When Evan returns to his Midwestern home from life in the city, he finds that nothing much has changed. Everyone’s a little bit older, and they still talk about the weather. But though no one wants to be the first to bring it up, he discovers that his Uncle Win has tried to kill himself. Little Harriet, his daughter, thinks Mr. Stanley is involved. After all, he is supposedly having an affair with her mother. Then Win is found dead from what looks like a self-inflicted gunshot, and Aunt Nell, Win’s overly-dramatic ex-wife, was the last person to see him. This all looks too suspicious to Evan to be suicide. So with Little Harriet crying murder, he decides to find out just what did happen to his Uncle Win.
THE TRASH STEALER
It all begins with a holdup at the bar where Joe works. A man is killed, and it’s Joe’s fault. The man’s daughter shows up. Cynthia is spoiled, selfish and completely contrary—and Joe finds himself strangely attracted to her. He follows her back to her family in New York City, where he finds an equally contrary group of characters. They all seem to be bickering over a missing diamond necklace that is all that’s left of Gran’s inheritance. Cynthia’s cousin Ned is convinced that she and Joe have been conspiring together to steal the necklace. Ned’s parents are convinced that Cynthia is hiding it disguised as a gift for her boyfriend. And all Joe wants to do is assuage his guilt while trying to protect the infuriating Cynthia from herself.
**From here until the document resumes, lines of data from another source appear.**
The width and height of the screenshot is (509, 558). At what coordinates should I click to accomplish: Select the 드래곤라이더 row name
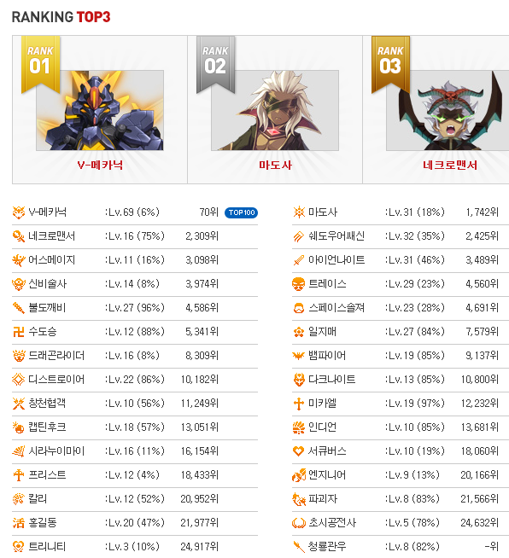(56, 356)
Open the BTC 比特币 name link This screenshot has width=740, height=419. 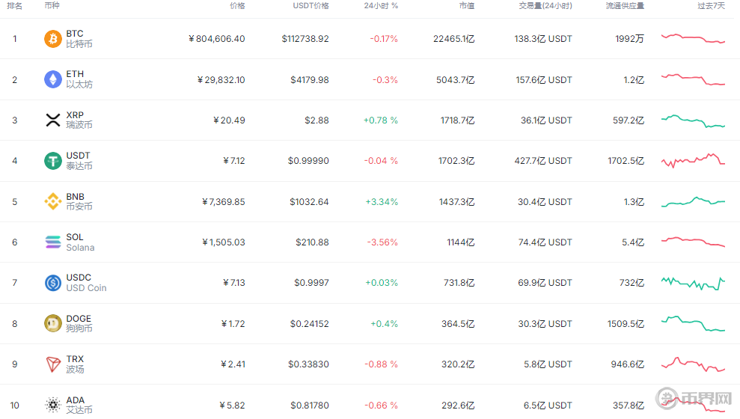[79, 39]
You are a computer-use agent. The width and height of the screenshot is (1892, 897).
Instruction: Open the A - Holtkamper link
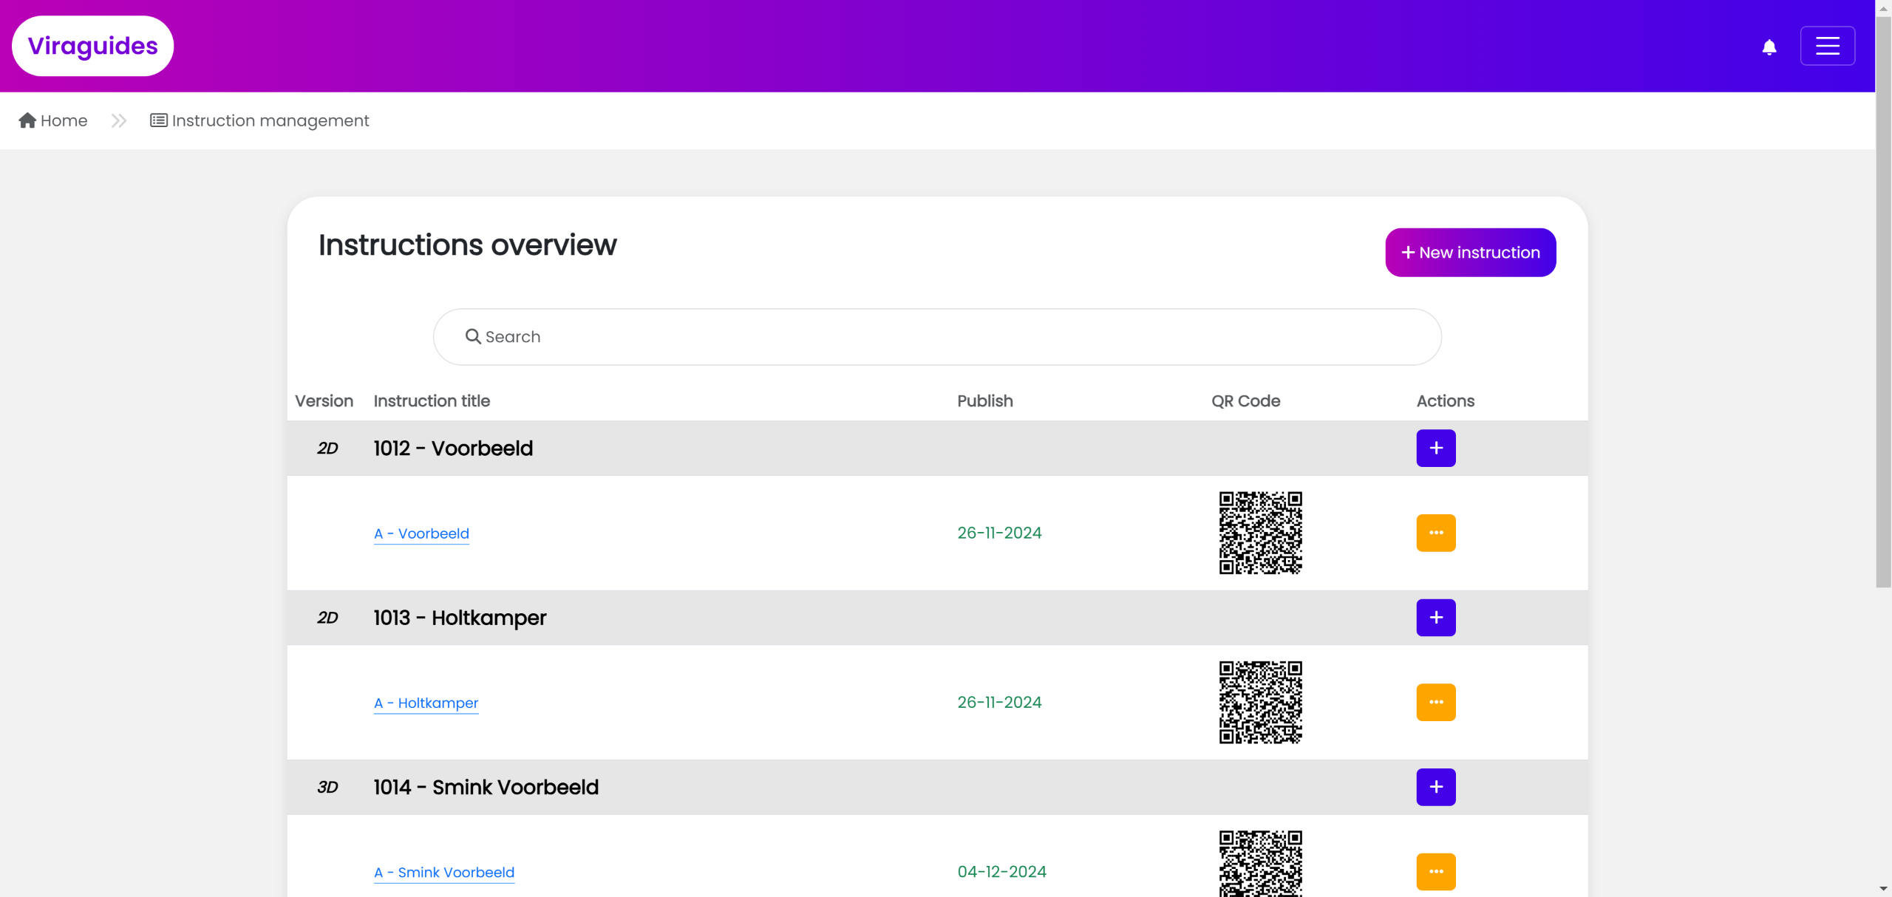tap(426, 703)
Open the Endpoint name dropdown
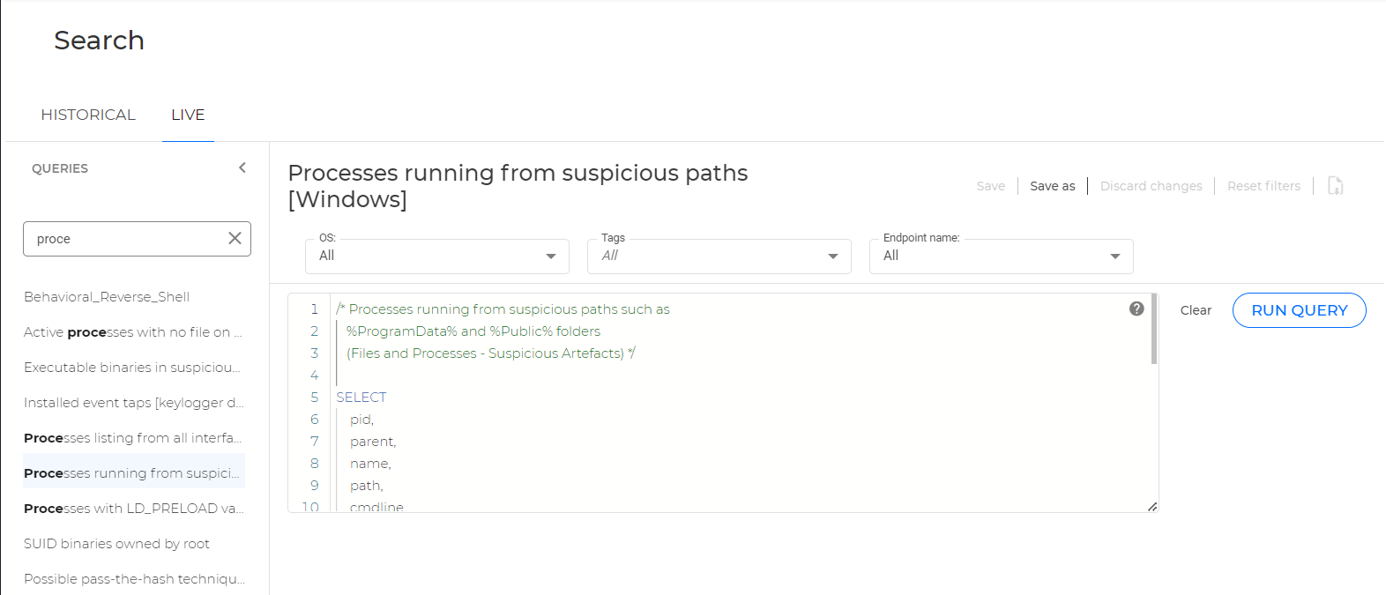1386x595 pixels. (1002, 257)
Jean Potts was born on November 17, 1910, in St. Paul, Nebraska. After she graduated from Nebraska Wesleyan University, Potts became first a teacher and then a journalist, later moving to New York, which she fell in love with during a brief visit. It was there that Potts started her writing career, beginning with a mainstream novel Someone to Remember in 1943 and stories for magazines like Collier s, McCall s, Cosmopolitan and Redbook. After the success of her first mystery novel, Go, Lovely Rose (which won the Edgar Award in 1954), Potts concentrated on crime fiction, eventually writing fourteen mystery novels, translated into over seven languages. Though never made, The Evil Wish (an Edgar runner-up in 1963) was optioned for a film with Barbara Stanwyck and Sir Ralph Richardson. Potts died in New York City on November 10, 1999.